» TASK BRIEF
All entries must be transcribed without a single difference.

Saved entries:
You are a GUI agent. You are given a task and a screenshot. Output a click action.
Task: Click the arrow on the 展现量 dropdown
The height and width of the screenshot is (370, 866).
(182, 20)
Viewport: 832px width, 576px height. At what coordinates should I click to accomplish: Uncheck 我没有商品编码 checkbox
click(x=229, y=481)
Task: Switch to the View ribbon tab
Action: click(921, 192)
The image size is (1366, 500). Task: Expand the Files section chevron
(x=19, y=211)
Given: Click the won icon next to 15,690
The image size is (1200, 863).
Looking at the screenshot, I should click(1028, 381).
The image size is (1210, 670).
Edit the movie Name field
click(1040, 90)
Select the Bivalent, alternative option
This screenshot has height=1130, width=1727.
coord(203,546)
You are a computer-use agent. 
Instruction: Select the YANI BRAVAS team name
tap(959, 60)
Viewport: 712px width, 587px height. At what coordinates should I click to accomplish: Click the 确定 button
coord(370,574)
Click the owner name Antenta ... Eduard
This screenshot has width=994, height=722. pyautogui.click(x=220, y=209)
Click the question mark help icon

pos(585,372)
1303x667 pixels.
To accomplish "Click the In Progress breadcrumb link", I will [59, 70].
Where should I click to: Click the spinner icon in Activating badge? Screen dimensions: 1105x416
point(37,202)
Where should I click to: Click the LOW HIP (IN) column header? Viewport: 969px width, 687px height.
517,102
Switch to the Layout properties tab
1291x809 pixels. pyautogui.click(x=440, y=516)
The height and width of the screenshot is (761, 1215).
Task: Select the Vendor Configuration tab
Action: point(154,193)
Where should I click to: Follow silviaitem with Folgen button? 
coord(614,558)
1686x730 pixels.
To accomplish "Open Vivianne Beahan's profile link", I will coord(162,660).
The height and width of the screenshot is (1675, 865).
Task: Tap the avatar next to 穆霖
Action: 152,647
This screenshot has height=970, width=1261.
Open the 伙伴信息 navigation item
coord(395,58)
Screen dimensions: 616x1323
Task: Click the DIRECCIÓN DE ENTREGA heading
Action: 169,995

» RESPONSE BOX
You are a GUI agent. You are given a task and a screenshot. Output a click action.
Task: Click the arrow on the 展现量 dropdown
The height and width of the screenshot is (370, 866).
(182, 20)
Viewport: 832px width, 576px height. At what coordinates should I click to accomplish: Uncheck 我没有商品编码 checkbox
click(x=229, y=481)
Task: Switch to the View ribbon tab
Action: click(921, 192)
The image size is (1366, 500). Task: Expand the Files section chevron
(x=19, y=211)
Given: Click the won icon next to 15,690
The image size is (1200, 863).
Looking at the screenshot, I should click(1028, 381).
The image size is (1210, 670).
Edit the movie Name field
click(1040, 90)
Select the Bivalent, alternative option
This screenshot has height=1130, width=1727.
coord(203,546)
You are a computer-use agent. 
Instruction: Select the YANI BRAVAS team name
tap(959, 60)
Viewport: 712px width, 587px height. At what coordinates should I click to accomplish: Click the 确定 button
coord(370,574)
Click the owner name Antenta ... Eduard
This screenshot has width=994, height=722. pyautogui.click(x=220, y=209)
Click the question mark help icon

pos(585,372)
1303x667 pixels.
To accomplish "Click the In Progress breadcrumb link", I will [59, 70].
Where should I click to: Click the spinner icon in Activating badge? Screen dimensions: 1105x416
point(37,202)
Where should I click to: Click the LOW HIP (IN) column header? Viewport: 969px width, 687px height.
517,102
Switch to the Layout properties tab
1291x809 pixels. pyautogui.click(x=440, y=516)
The height and width of the screenshot is (761, 1215).
Task: Select the Vendor Configuration tab
Action: point(154,193)
Where should I click to: Follow silviaitem with Folgen button? 
coord(614,558)
1686x730 pixels.
To accomplish "Open Vivianne Beahan's profile link", I will coord(162,660).
The height and width of the screenshot is (1675, 865).
Task: Tap the avatar next to 穆霖
Action: 152,647
This screenshot has height=970, width=1261.
Open the 伙伴信息 navigation item
coord(395,58)
Screen dimensions: 616x1323
Task: Click the DIRECCIÓN DE ENTREGA heading
Action: 169,995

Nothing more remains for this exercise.